Lucifer is a character who comes with a lot of preconceptions – did you have any trepidation about taking the role?

I think I was wonderfully naïve about that, actually. [Laughs.] I read the script and literally, four or five pages in I thought, “this is something I really wanna do,” because it was so funny. So I didn’t think, I suppose, about the gravity of playing this character or what that means to lots of people. But obviously since accepting the role and doing it, yes, certain groups have come forward to express their displeasure about this. I always find it interesting when people comment on stuff they haven’t seen. It says more about them than about what we’re doing…

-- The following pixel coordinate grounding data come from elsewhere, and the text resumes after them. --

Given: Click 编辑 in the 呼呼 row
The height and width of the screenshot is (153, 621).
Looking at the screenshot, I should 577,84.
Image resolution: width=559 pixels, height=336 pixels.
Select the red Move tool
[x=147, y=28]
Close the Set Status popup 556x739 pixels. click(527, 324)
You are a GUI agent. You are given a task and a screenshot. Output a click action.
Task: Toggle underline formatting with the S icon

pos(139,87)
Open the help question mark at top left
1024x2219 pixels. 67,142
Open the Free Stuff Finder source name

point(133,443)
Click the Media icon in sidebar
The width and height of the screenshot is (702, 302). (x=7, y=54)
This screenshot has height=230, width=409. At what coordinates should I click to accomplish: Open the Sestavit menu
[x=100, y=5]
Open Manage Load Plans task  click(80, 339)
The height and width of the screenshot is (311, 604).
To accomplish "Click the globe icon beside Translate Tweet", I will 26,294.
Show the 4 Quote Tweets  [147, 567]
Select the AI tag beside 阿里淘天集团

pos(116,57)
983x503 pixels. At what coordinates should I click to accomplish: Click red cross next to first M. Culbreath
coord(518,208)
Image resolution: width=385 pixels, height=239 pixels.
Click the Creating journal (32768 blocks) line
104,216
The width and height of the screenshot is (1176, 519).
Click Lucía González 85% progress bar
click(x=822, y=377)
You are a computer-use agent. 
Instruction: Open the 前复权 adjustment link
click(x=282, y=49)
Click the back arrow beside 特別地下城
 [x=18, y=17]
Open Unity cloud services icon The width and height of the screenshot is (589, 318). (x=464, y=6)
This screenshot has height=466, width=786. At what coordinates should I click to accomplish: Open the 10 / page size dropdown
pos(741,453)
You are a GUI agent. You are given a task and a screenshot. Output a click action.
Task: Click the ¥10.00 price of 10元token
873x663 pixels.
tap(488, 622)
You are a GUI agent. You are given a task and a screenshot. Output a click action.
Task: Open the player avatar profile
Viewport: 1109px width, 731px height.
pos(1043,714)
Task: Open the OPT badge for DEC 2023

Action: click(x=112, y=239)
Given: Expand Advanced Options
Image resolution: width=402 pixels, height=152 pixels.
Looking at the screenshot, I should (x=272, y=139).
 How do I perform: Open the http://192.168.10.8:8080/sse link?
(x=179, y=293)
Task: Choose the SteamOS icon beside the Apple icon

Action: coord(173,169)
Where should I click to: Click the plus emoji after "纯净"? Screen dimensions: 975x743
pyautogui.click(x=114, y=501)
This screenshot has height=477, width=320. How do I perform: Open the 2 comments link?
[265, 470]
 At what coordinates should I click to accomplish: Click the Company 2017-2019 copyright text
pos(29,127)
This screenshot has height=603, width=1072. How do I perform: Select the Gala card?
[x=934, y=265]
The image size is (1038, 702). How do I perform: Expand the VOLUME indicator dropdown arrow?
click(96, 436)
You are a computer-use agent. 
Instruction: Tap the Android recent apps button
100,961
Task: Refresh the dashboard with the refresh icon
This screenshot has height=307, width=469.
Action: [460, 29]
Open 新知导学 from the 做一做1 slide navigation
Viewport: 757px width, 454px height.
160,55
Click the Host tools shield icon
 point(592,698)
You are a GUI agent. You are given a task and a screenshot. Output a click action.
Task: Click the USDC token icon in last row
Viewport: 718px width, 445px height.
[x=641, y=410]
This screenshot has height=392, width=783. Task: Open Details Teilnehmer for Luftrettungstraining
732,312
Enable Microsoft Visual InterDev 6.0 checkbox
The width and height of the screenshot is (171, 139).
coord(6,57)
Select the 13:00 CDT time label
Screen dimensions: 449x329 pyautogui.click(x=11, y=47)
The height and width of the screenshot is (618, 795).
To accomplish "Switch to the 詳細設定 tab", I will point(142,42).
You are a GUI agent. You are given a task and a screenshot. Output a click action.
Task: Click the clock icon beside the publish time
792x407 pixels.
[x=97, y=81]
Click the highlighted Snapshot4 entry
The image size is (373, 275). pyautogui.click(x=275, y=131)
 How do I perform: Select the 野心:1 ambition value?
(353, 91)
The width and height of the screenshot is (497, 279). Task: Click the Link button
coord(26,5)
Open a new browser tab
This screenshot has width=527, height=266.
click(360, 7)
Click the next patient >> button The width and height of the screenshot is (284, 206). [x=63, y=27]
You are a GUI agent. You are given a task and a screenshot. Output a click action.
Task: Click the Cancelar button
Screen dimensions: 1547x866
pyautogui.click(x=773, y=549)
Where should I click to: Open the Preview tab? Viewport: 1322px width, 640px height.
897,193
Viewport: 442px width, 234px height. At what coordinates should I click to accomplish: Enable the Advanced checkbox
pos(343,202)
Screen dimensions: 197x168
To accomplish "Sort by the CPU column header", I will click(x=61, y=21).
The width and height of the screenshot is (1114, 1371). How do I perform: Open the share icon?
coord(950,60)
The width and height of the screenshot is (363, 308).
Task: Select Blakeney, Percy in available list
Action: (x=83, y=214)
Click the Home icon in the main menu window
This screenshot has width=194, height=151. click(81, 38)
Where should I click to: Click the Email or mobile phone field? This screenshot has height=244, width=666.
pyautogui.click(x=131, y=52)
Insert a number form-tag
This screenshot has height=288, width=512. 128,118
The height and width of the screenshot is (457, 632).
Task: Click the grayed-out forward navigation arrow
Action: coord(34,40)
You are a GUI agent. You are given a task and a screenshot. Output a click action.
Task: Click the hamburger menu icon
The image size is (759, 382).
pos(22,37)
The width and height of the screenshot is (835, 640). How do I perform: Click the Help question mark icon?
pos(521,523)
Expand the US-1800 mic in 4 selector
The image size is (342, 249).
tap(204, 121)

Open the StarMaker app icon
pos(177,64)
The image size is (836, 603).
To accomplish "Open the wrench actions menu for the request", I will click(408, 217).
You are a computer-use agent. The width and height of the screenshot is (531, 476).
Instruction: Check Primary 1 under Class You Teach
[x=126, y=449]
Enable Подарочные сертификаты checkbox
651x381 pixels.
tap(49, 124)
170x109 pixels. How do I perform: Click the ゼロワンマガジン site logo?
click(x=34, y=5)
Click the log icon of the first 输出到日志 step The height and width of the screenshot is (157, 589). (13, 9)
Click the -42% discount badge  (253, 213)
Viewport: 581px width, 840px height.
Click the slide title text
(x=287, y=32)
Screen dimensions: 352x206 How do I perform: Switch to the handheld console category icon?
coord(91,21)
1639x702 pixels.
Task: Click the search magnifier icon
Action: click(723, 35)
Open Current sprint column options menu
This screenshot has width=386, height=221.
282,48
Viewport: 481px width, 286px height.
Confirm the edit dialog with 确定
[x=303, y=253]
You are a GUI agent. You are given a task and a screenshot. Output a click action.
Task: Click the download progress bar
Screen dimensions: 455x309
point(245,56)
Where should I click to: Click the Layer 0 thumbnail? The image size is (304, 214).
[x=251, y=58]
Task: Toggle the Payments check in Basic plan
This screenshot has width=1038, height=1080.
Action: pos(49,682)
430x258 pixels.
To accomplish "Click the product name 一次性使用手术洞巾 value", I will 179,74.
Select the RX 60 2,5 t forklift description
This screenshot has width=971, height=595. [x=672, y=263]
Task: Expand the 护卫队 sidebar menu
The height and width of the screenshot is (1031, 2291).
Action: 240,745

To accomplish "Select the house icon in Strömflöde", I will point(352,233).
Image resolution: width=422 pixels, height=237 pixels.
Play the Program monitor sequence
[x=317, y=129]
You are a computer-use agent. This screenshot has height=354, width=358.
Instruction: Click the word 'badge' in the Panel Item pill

I come from a very religious household, growing up; my father’s a pastor, my uncle’s a pastor and my sister’s a pastor, and they’re all thrilled that I got this job and they’re able to understand what this show is, I suppose, which is a satire using the character of the devil to tell a redemption story. And that’s ultimately what this is – it’s not trying to offend anyone or throw up any big theological debate, it’s just a piece of entertainment, basically. If there’s anything at the heart of it that’s didactic or there’s a message there, then it’s maybe that people should have a little look at themselves and take responsibility for their own actions rather than put it on other people or other things, other beings.

In the same way that “Bruce Almighty” had Morgan Freeman in a white suit playing God, that’s the tone in which we enter this sort of theology. It’s not out there to offend people. And if people do get offended by it, there’s lots of other things on.

What differentiates “Lucifer” from other Fox odd-couple procedurals like “Bones,” “Sleepy Hollow” and “The X-Files”?

When I first read this and then we started to move into the series, I think more about “Moonlighting” than I do about any of the others… and another template for me in terms of the tone of their relationship is Benedick and Beatrice in “Much Ado,” you kind of feel that they really love each other but there’s too many things in the way, and it makes for great entertainment, that will they/won’t they aspect of any show like that, it’s a big hook.

But I think what makes it different from those shows is that Lucifer’s indifferent to the crime they’re solving. It doesn’t really matter to him about finding out about the crimes, so much, until something might twig for him along the way, but it’s all a game to him, and if it’s ever more than a game, it’s something that he hasn’t bargained for. I think that’s what differentiates this from a lot of those shows. And I know the pilot is funny, but for a network hour drama, I think how funny this show is differentiates itself from those shows, it doesn’t take itself too seriously… We’re not trying to do anything or replicate anything, we’re just having a lot of fun with this character and his experience and hopefully people watching will get that sense of fun.

What’s the biggest culture shock between working in the U.S. and the U.K.?

The volume of episodes and the size of everything. When we were shooting the pilot, it was 18 days. We would close down Hollywood Boulevard for five days to do these night shoots, and I’m like, “This is insane; I can’t believe this is happening.” Since working in the States, I’ve had a lot of “pinch me” moments.

What’s the best career advice you’ve been given?

It was from Mark Strong, and it’s always stuck with me: He said, “Just know what you’re in.” Finding the tone of the piece that you’re in and your performance fitting within that is the key.

“Lucifer” premieres Monday, Jan. 25 at 9 p.m. on Fox.